Ainda conforme Andréa Dessen, as estruturas reveladas são comuns a outras bactérias de formato alongado, como a Escherichia coli, responsável por quadros graves de diarreia, e a Helicobacter pylori, associada ao desenvolvimento de úlceras e câncer gástrico. “Logo, compreender a formação desses tubos e buscar meios de inibir a autoassociação de MreC poderá eventualmente ajudar no combate a uma série de doenças bacterianas.”

Além disso, o problema de resistência aos antibióticos atinge clínicas e hospitais no mundo todo, e já existem cepas de várias bactérias resistentes a todos os antibióticos disponíveis no arsenal moderno de medicamentos. “Sendo assim, a compreensão de processos biológicos essenciais para a sobrevivência bacteriana é extremamente importante, porque é só através do entendimento detalhado destes processos que poderemos encontrar novos alvos para o desenvolvimento de antibióticos originais, com novos mecanismos de ação. Isto é um desafio imenso para vários laboratórios de pesquisa, e tem sido o foco de nossos estudos há anos.”



Ela destaca, ainda, que há uma esperança no desenvolvimento de inibidores que bloqueiem o processo de interação feita por essas bactérias, que poderão impedir a função a proteína nas bactérias, e por conseguinte, causar morte celular. “Do ponto de vista de desenvolvimento de fármacos, a próxima etapa inclui a procura por inibidores que bloqueiem estas regiões de MreC, utilizando técnicas de síntese química, modelização, e análises bioquímicas e biofísicas.”

O ESTUDO  Para chegar aos resultados publicados, os pesquisadores reuniram achados de pesquisas realizadas no Brasil e na França. Cristais da proteína MreC da bactéria Pseudomonas aeruginosa foram analisadas usando a técnica de cristalografia por difração de raios X, em um dos últimos experimentos na antiga fonte de luz síncrotron (UVX) do CNPEM. Já a organização de várias moléculas de MreC na formação dos tubos foi revelada por meio de experimentos de criomicroscopia eletrônica realizados no IBS, na França.

O estudo também observou o impacto de mutações nas regiões de interação da proteína. “In vitro, as mutações causam uma consequência drástica para a formação dos tubos. Em paralelo, quando introduzimos as mesmas mutações diretamente no genoma bacteriano, observamos a diminuição da quantidade de MreC produzida, indicando um efeito direto na estabilização do elongassomo”, explica Andréa Dessen.



A interação entre os grupos do Brasil e da França contou com apoio da Fundação de Amparo à Pesquisa do Estado de São Paulo (Fapesp). “O trabalho foi efetuado por uma colaboração entre o Centro Nacional de Pesquisa em Energia e Materiais (CNPEM) e o Institut de Biologie Structurale (IBS) da França. Esta colaboração já vem sendo desenvolvida há 10 anos, e tem contado com apoio constante da Fapesp e do CNRS, da França. Vários estudantes brasileiros já efetuaram estágios na França graças a este apoio”, destaca a pesquisadora brasileira.

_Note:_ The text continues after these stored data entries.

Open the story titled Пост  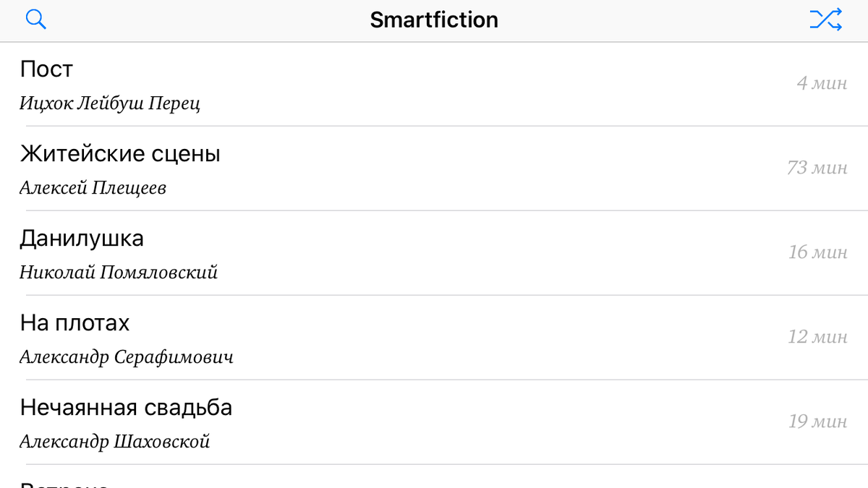(46, 69)
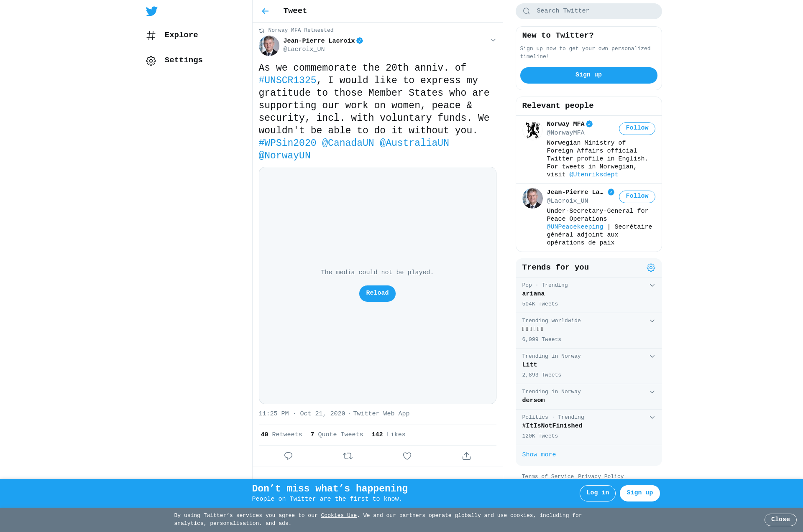Open Trends settings gear icon
Screen dimensions: 803x532
[x=651, y=268]
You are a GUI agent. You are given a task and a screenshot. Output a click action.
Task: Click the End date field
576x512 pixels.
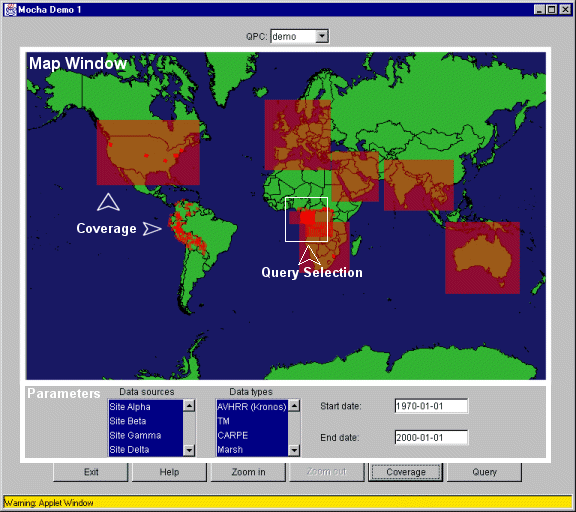pyautogui.click(x=431, y=437)
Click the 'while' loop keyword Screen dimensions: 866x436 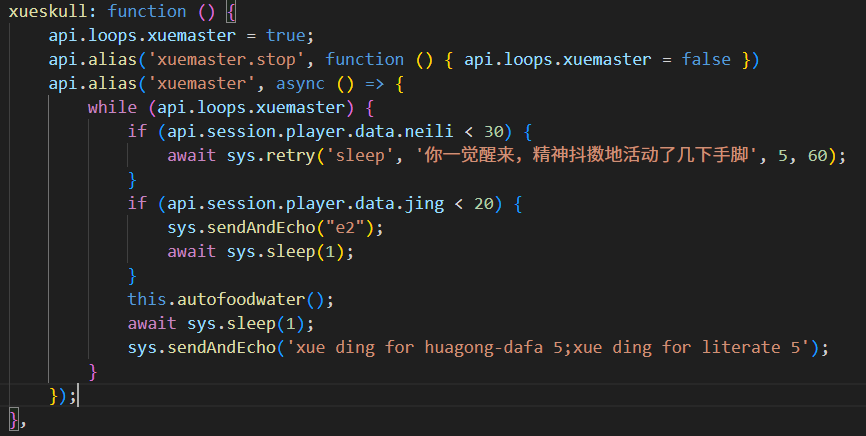point(112,107)
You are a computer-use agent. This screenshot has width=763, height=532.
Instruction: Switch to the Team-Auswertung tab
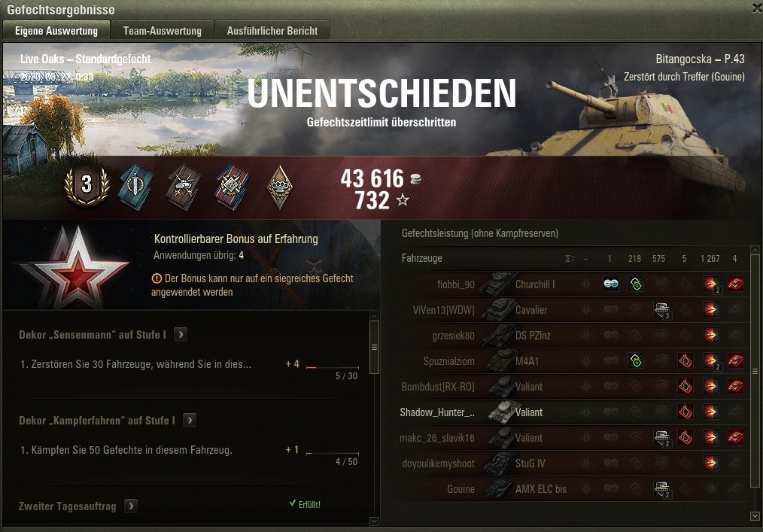pos(162,31)
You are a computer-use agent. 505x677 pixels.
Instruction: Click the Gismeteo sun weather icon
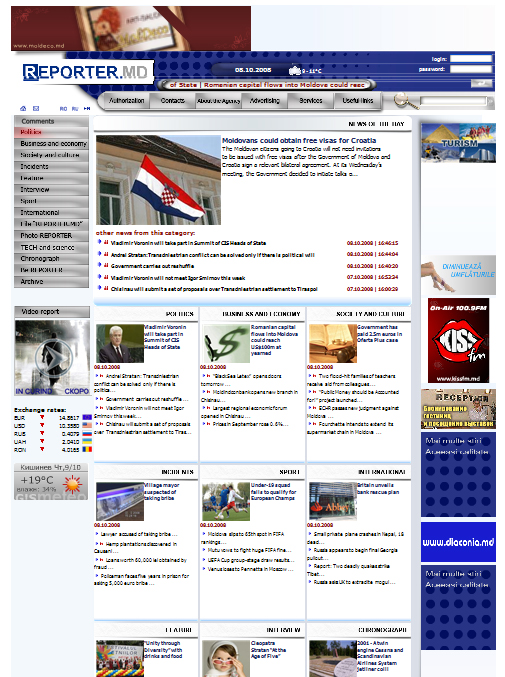coord(73,484)
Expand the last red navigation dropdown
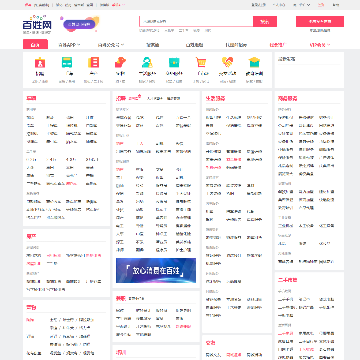360x360 pixels. pyautogui.click(x=320, y=45)
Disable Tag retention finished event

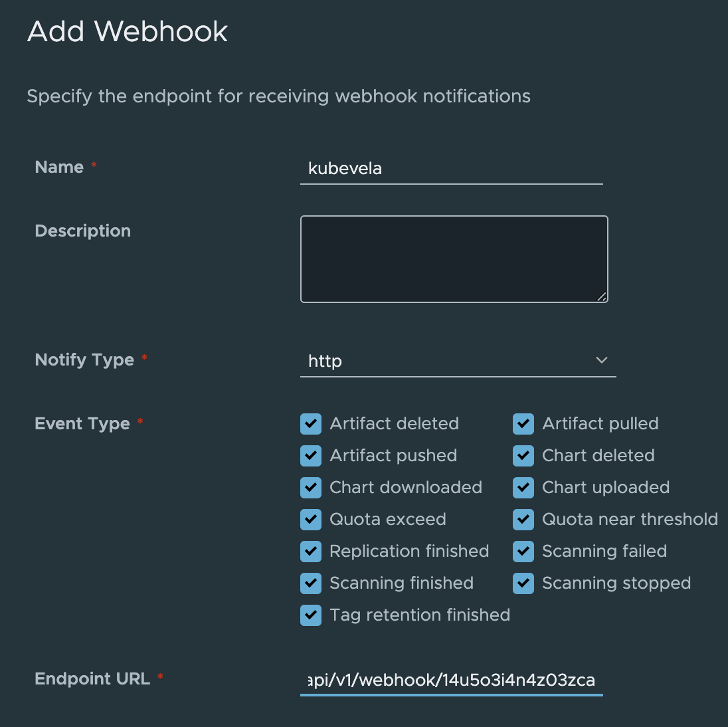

O estudo prossegue em várias vertentes, com parceria de pesquisadores da Eslovênia, para buscar moléculas que demonstrem capacidade de inibir a formação do complexo de proteínas que atua no alongamento da parede celular bacteriana. A busca por novos antibióticos potenciais também conta com estudos efetuados com compostos naturais da biodiversidade brasileira, com colaborações do CNPEM, a USP e a Univali.

“Agora, o objetivo do estudo será a compreensão de complexos cada vez maiores de proteínas responsáveis pela formação da parede bacteriana. Para isto, continuaremos utilizando técnicas de biologia estrutural, bioquímica, biofísica, e genética microbiana. Também utilizaremos o novo síncrotron Sírius de Campinas, que permitirá levarmos nossa pesquisa para níveis cada vez mais altos”, afirma Andréa Dessen.